By the way, I do backup my pictures to removable drives, rotated regularly and kept offsite. I'm not willing to let one lightning strike take everything out.
"- Don't blame Apple (or Steve) fore things YOU don't know." I blame Apple for a thing that they explicitly tell me which turns out not to be true, hence I "knew." No more, no less.
"- If you ask to have a very cheap 'solution' don't blame any one else if you get it." Price is not the question. The featureset of the product is explicit and, though the product cost me $1,000 and was a relative bargain compared to Windows Server licenses, it is anything but "cheap."
"- Every thing you don't know costs his price!" How right you are.
"Ask a professional to sell, setup and care fore your server." I am that professional. The level of experience with the product, however, does not dictate whether or not I have to doubt Apple's words. Just because someone is a "pro" doesn't mean that he instantly doubts the veracity of Apple's product claims. Do pilots doubt Boeing's claims that the plane will fly just because they know more about the plane than the passengers? No.
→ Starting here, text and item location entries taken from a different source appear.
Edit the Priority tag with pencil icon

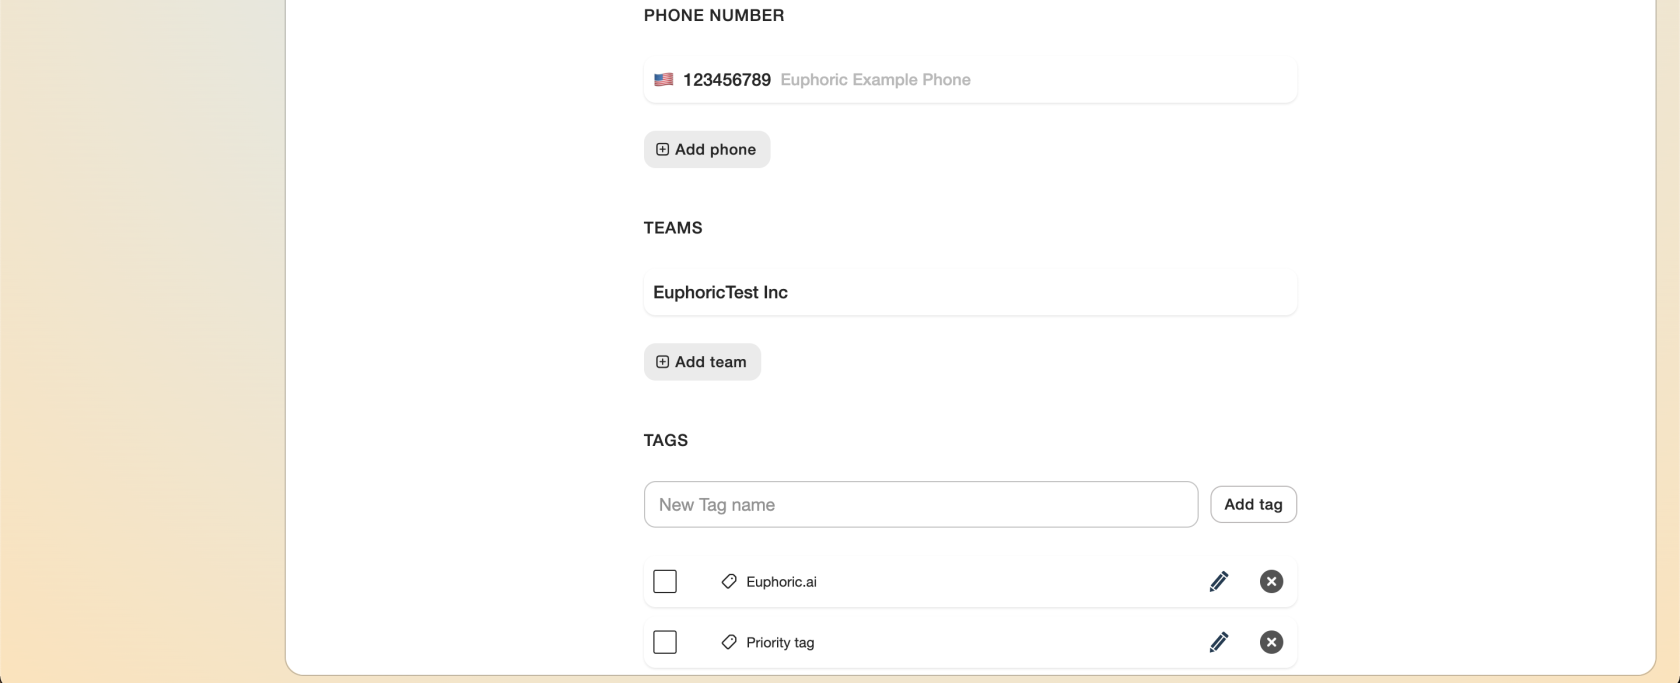tap(1218, 642)
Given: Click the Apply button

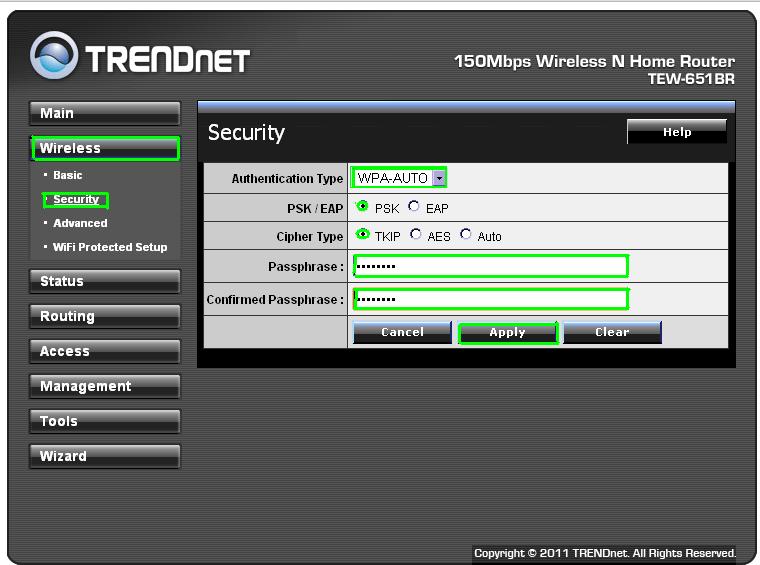Looking at the screenshot, I should point(507,333).
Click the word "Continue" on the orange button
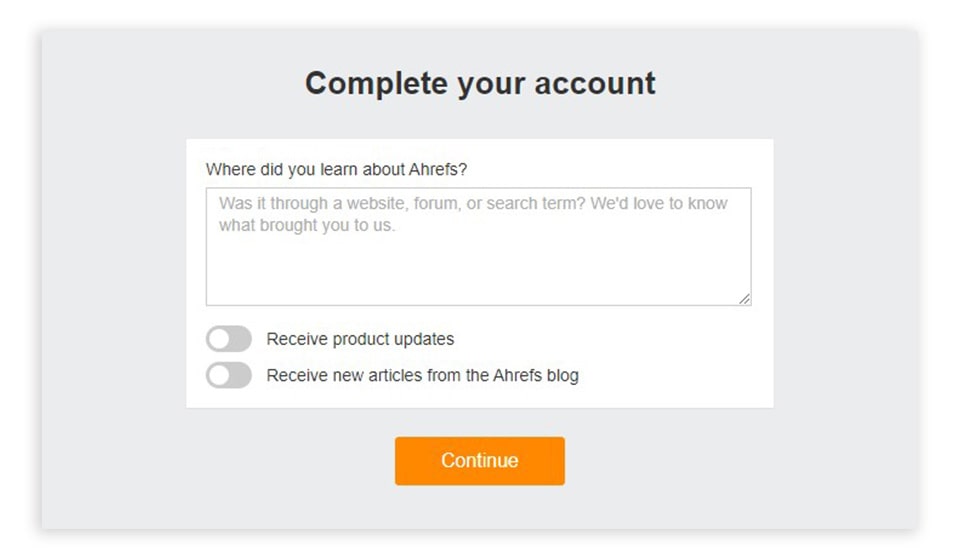 (x=480, y=461)
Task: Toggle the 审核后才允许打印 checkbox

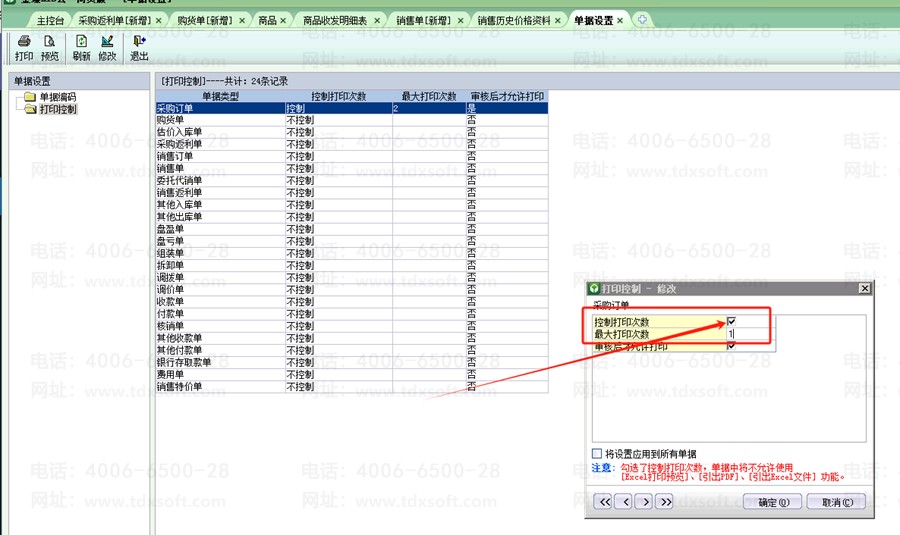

Both take Boeing's claims at face value because there's reasonable assurance that the claims are true. (Skeptics need not apply to flight school.)
"You can take your lesson the hard way 'learning by doing'" Also true.
"You can take classes." Also true.
"You can take Server as you hobbyhorse" Also true.
"But the roules stay the same: 1. do Backups 2. test your Backups. 3. do more Backups" Good, solid advice. It's the best material of what you posted.
/Bill
@Bill, how did you manage to change your StdExclusions.plist file?
Mine on 10.5.8 Server fails to save due to a permissions problem: The document "StdExclusions.plist" could not be saved. You do not have appropriate access privileges. To view or change access privileges, select the item in Finder and choose File > Get Info.
Of course I gave my account the read and write permissions, and Get Info lists "You can read and write". Despite saving the StdExclusions.plist file from "Property List Editor" version 2.2 (701) is still not possible.
I used emacs from the command line:
$ sudo emacs /System/Library/CoreServices/backupd.bundle/Contents/Resources/StdExclusions.plist
should take care of it for you. I didn't use the Plist editor because... well, because I didn't think of it, actually!
Hope that helps!
Bill
I just had to deal with similar insanity on a brand-new Snow Leopard Server machine. We were using Time Machine, too. We aren't doing anything weird - just AFP file sharing and network logins for a handful of Macs.
The problem? Every 24 hours or so, the file server would drop all its connections. When a Time Machine backup runs. I wish I were f'ing kidding. (And yes, Apple confirmed, "Time Machine doesn't work on OS X Server". The AppleCare rep told me to use SuperDuper instead.)
--Quentin
Funny thing: I've been running 10.6.5 on a mini with an external Firewire drive. Other than unmounting the FW drive occasionally (and I have no idea why), MOSXS and Time Machine seems to be playing together very nicely. No AFP dismounts recently.
I'm still disappointed that Apple won't remove the functionality from Server or won't acknowledge the problems and fix them for good.
On the other hand, I'm happy that my installation is working fine.